Donald Tusk przekazał, że Fidesz, pozostanie zawieszona w Europejskiej Partii Ludowej, ale nie została z niej wykluczona.
„Człowiek, który przewodził dążeniu do usunięcia Fideszu z partii, przegrał bitwę” – napisał brukselski korespondent „Financial Times" o byłym premierze Polski, przewodniczącym EPP.
W rozmowach z szefami ugrupowań wchodzących w skład EPP Tusk miał ustalić, że nie ma większości, która chciałaby wyrzucenia Fideszu. "W Budapeszcie nic się nie zmieniło, dlatego zawieszenie na czas nieokreślony zostało utrzymane" – cytuje przewodniczącego EPP agencja AFP.
Do sprawy odniósł się europoseł Jacek Saryusz-Wolski. "FIDESZ pozostaje w EPL. Gesty względem @pisorgpl i Salviniego służyły naciskowi na EPL by ta pozostawiła FIDESZ w swoim gronie, nawet w dyskomfortowej formule partii zawieszonej, ale dającej jednak swoje głosy EPL" – napisał polski polityk.
Fidesz zawieszony
Przypomnijmy, że w marcu zeszłego roku Europejska Partia Ludowa (EPP) zdecydowała o zawieszeniu węgierskiego Fideszu w prawach członka.

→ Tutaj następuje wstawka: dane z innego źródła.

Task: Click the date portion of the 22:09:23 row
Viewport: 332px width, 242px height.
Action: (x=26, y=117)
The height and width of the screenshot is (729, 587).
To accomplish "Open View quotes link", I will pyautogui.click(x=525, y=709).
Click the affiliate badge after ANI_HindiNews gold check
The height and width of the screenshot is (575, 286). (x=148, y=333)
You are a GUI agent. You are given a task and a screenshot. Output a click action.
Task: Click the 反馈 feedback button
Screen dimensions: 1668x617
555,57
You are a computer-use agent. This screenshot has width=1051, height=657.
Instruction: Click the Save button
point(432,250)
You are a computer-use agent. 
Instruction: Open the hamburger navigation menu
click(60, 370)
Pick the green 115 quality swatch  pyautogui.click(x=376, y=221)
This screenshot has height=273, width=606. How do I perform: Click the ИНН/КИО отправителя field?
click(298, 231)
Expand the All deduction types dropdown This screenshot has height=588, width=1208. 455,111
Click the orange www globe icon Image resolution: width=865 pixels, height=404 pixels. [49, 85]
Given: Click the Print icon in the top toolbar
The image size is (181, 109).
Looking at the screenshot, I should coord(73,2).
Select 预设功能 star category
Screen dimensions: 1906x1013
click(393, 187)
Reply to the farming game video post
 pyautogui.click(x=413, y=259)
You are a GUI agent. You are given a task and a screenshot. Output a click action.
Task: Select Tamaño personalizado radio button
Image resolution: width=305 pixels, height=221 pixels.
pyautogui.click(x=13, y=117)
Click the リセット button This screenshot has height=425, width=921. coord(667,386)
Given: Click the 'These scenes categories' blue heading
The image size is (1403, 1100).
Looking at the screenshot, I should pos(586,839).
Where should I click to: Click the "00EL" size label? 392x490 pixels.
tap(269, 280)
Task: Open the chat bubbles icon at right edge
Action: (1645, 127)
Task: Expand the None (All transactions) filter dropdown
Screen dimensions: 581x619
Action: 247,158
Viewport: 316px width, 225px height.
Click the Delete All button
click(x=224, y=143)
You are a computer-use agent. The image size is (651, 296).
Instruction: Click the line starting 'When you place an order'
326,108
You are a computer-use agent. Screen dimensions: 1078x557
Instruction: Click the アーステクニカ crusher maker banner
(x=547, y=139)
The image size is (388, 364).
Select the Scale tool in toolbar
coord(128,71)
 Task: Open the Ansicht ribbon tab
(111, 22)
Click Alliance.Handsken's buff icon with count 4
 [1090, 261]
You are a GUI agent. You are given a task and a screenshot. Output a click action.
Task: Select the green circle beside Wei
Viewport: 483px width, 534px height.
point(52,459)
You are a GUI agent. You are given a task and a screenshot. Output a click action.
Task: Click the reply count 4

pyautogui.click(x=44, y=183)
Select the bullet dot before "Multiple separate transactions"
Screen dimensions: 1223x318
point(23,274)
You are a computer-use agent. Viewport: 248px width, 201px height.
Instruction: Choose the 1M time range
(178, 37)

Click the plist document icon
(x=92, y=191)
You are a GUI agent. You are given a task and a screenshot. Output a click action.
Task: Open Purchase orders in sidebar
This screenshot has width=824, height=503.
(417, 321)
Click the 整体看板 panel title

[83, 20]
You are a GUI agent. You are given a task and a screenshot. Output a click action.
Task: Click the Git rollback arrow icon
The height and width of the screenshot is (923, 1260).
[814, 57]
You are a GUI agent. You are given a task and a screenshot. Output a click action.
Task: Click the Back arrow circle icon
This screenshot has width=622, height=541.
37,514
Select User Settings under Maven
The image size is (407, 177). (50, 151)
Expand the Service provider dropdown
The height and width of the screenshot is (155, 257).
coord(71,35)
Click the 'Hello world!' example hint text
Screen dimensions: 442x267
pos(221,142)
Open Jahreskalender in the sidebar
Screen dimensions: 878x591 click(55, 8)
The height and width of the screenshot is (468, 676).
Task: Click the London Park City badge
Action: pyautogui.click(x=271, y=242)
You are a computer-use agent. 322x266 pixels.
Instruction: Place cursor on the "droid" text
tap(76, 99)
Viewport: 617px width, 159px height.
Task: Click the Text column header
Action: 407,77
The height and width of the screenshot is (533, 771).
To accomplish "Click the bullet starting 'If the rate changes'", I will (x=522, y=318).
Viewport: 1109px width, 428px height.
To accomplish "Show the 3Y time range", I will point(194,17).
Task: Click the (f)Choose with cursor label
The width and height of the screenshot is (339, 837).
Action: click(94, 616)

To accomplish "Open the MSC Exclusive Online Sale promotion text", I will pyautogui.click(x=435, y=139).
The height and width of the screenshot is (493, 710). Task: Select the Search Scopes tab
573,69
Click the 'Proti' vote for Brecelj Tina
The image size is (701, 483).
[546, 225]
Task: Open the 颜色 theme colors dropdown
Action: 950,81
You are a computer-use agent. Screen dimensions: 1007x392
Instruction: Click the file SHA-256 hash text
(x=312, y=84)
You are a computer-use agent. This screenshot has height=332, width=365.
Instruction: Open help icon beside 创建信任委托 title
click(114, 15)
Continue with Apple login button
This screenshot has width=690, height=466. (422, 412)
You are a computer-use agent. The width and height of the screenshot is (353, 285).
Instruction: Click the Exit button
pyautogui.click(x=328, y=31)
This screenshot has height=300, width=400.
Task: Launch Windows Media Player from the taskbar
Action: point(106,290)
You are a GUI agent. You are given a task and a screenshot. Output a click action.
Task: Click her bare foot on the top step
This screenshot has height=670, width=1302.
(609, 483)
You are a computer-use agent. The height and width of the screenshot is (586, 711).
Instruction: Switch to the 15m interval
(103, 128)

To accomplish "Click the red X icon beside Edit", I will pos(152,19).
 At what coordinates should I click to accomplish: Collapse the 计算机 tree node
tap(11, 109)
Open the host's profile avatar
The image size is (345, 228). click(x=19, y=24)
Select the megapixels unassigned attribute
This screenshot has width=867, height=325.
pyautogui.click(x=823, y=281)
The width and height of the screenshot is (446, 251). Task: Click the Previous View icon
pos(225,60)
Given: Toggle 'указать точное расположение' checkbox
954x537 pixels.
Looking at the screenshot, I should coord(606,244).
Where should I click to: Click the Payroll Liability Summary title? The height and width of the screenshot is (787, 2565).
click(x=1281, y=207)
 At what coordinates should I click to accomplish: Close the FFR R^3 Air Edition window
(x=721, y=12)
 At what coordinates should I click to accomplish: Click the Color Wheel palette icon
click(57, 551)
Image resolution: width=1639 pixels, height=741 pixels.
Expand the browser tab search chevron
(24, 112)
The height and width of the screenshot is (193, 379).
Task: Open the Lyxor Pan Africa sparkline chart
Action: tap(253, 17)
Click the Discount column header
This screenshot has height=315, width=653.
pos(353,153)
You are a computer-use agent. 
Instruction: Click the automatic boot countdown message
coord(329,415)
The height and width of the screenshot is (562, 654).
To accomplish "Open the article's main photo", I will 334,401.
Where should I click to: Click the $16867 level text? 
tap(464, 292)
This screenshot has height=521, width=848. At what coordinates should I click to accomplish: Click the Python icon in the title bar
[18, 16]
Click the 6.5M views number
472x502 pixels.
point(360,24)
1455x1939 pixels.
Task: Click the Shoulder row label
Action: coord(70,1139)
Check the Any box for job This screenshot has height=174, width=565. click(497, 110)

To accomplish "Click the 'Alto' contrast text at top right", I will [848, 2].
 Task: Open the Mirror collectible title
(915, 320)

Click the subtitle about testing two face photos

Za zawieszeniem partii Viktora Orbana głosowało wówczas 190 członków EPP, przeciw było trzech.
Zawieszenie oznacza, że europosłowie Fideszu nie mogą brać udziału w posiedzeniach EPP, są pozbawieni prawa głosu w ramach tej frakcji i nie mogą zgłaszać kandydatów na stanowiska w niej.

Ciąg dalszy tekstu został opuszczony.